> WHAT YOU NEED TO DO:
The expected result is the segment of the entries that begins with the line containing "The width and height of the screenshot is (703, 394)." and ends with the last line, copied verbatim.

Stored records

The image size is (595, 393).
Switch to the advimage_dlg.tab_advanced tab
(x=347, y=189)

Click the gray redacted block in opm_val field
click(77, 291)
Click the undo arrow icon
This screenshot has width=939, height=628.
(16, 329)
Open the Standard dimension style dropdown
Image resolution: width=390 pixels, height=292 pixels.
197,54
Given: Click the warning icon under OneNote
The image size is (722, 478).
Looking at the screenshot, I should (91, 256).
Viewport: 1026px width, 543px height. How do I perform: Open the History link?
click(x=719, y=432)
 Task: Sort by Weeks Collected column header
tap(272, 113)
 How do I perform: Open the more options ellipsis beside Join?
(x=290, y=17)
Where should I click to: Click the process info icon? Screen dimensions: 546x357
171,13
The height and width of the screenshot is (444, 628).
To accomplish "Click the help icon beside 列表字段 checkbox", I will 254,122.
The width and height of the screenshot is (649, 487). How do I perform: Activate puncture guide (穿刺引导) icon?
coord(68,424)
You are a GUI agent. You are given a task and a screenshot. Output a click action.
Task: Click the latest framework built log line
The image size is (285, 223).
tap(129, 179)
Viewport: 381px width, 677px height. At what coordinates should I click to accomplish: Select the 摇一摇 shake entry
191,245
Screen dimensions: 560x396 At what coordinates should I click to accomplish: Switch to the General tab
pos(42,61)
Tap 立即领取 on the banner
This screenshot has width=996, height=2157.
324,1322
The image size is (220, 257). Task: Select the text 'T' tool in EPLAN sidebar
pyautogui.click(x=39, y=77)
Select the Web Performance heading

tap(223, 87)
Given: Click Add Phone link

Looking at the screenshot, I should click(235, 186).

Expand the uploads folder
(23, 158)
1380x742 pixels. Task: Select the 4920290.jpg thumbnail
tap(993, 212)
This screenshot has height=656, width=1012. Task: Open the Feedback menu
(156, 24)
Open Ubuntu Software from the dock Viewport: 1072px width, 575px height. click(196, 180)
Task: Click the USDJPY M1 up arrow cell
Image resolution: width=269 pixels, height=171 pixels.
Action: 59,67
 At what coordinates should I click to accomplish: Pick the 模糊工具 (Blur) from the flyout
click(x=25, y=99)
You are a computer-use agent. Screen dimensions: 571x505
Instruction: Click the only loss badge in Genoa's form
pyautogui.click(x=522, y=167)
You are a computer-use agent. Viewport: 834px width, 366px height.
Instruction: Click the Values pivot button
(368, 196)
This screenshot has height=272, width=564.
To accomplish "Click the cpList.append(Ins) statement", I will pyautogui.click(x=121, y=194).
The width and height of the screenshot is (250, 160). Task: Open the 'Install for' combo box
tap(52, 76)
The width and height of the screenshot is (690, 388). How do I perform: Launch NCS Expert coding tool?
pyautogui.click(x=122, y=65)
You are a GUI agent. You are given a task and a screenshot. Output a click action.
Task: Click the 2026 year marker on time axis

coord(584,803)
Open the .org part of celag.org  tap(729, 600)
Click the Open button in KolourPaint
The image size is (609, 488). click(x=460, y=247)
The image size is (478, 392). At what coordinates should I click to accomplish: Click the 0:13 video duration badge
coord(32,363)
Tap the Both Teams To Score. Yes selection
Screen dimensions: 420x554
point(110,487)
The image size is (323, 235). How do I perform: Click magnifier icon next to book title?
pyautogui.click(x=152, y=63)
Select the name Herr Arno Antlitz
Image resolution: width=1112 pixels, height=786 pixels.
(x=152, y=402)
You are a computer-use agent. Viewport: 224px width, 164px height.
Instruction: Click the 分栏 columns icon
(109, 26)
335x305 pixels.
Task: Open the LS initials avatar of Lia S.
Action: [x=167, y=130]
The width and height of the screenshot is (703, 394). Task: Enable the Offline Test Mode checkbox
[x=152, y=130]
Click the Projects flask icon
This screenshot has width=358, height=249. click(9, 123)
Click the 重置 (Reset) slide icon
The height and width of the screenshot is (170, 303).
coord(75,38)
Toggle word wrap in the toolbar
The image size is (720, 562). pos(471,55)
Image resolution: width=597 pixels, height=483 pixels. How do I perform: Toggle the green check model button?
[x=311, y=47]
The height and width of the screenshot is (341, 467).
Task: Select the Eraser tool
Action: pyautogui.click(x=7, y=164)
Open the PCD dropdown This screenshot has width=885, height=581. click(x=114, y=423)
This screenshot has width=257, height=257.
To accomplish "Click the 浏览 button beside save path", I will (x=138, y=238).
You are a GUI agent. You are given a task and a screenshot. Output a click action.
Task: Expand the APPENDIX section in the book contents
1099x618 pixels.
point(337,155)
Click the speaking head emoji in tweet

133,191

> SOLVED PROBLEM:
The width and height of the screenshot is (703, 394). Task: Enable the Offline Test Mode checkbox
[x=152, y=130]
Click the Projects flask icon
This screenshot has width=358, height=249. click(9, 123)
Click the 重置 (Reset) slide icon
The height and width of the screenshot is (170, 303).
coord(75,38)
Toggle word wrap in the toolbar
The image size is (720, 562). pos(471,55)
Image resolution: width=597 pixels, height=483 pixels. How do I perform: Toggle the green check model button?
[x=311, y=47]
The height and width of the screenshot is (341, 467).
Task: Select the Eraser tool
Action: pyautogui.click(x=7, y=164)
Open the PCD dropdown This screenshot has width=885, height=581. click(x=114, y=423)
This screenshot has width=257, height=257.
To accomplish "Click the 浏览 button beside save path", I will (x=138, y=238).
You are a GUI agent. You are given a task and a screenshot. Output a click action.
Task: Expand the APPENDIX section in the book contents
1099x618 pixels.
point(337,155)
Click the speaking head emoji in tweet

133,191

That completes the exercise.